È ancora una volta una produzione Santa Briganti ma la storia qui raccontata è molto diversa dalla precedente e ha meritato il patrocinio di UNHCR, l’Alto commissariato delle Nazioni Unite per i Rifugiati.

È una favola per tutti (compresi i bambini dai 10 anni in su) ambientata in fondo al mare che prende spunto da un fatto di cronaca: un ragazzino del Mali, recuperato in mare dopo il naufragio del 18 aprile 2015, era stato trovato con una pagella cucita all’interno della propria giacca. Shuma, il bambino protagonista della storia, allo stesso modo cade in mare e inizia un lungo percorso verso il SopraSopra, allegoria delle rotte dei migranti.
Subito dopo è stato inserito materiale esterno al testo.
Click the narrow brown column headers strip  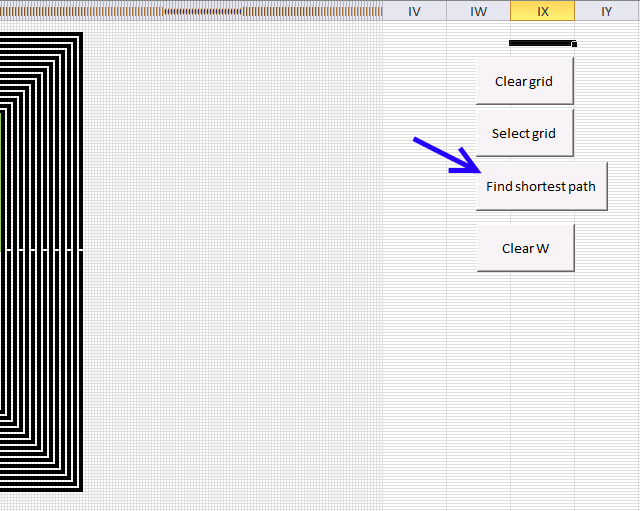(191, 12)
In compagnia di un cavalluccio marino, tra mille peripezie ed incontri stupefacenti Shuma affronta anche un viaggio interiore in cui si pone il problema di come si possa ridare dignità a un essere umano morto e rimasto senza nome, che si somma alle migliaia di vite perse, che aspirano al diritto di stare meglio. Ci chiede, andando dritto al cuore, di assumerci la responsabilità collettiva di ciò che accade oggi nel nostro mondo, perché siamo tutti parte della medesima comunità, anche se siamo nati dalla “parte giusta” del pianeta.
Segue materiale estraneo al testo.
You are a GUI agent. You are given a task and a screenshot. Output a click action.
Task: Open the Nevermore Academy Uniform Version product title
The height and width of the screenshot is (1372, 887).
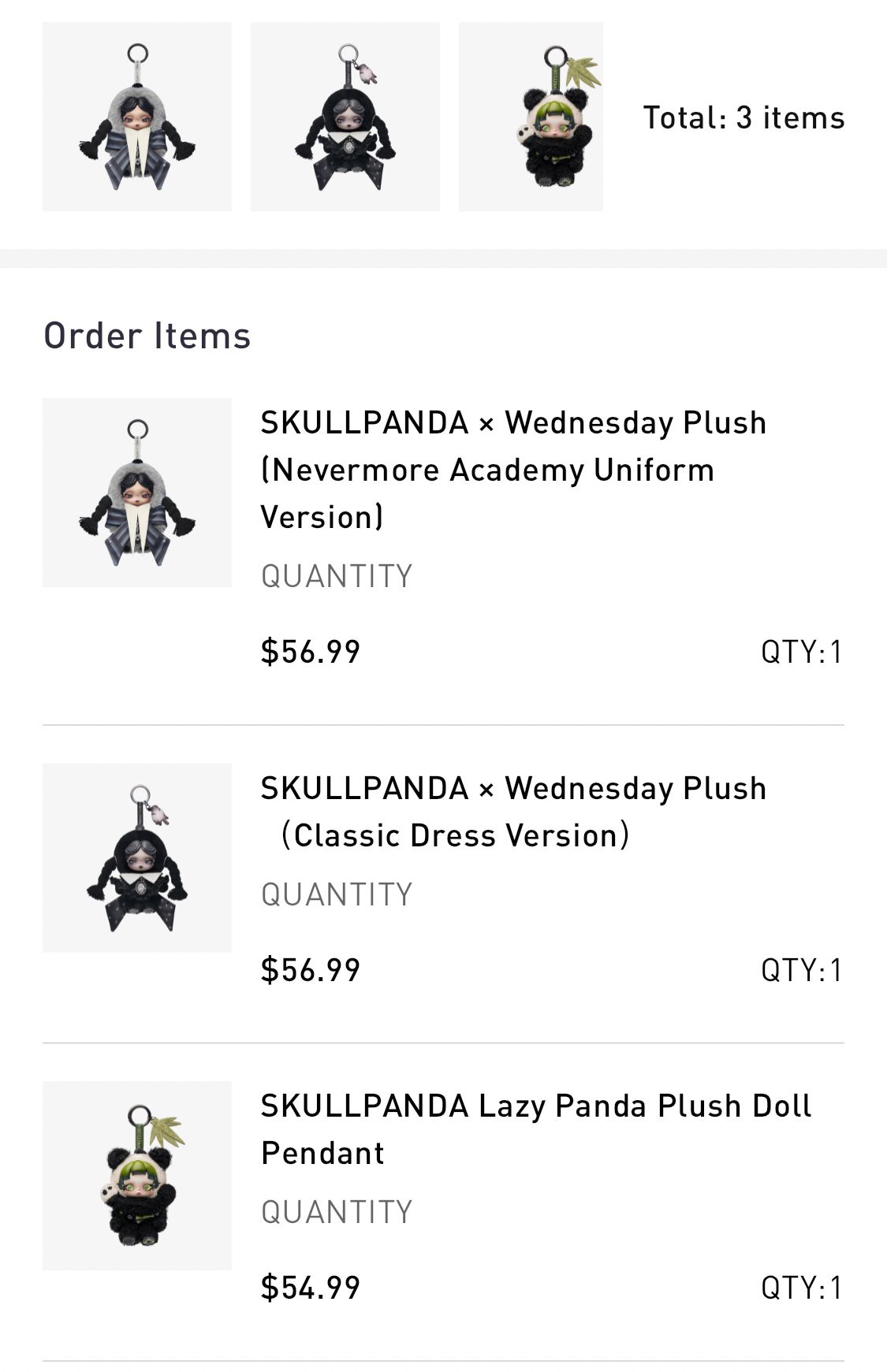512,470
Lo spettacolo si muove tra realtà e fantasia, attualità e leggenda, tradizione e innovazione. Peppe Macauda, da solo sulla scena, affronta la narrazione attraverso la parola (italiana, in dialetto siciliano, talvolta in rima, rifacendosi alla tradizione del “cuntu”), il gesto, il canto, la danza. Un one man show che combina, con grazia e talento, differenti arti e tecniche performative.
Alla presenza in carne e ossa dell’attore fanno da contrappunto le illustrazioni delicate ed evocative di Bruna Fornaro, proiettate su uno schermo, che pungolano le coscienze degli spettatori.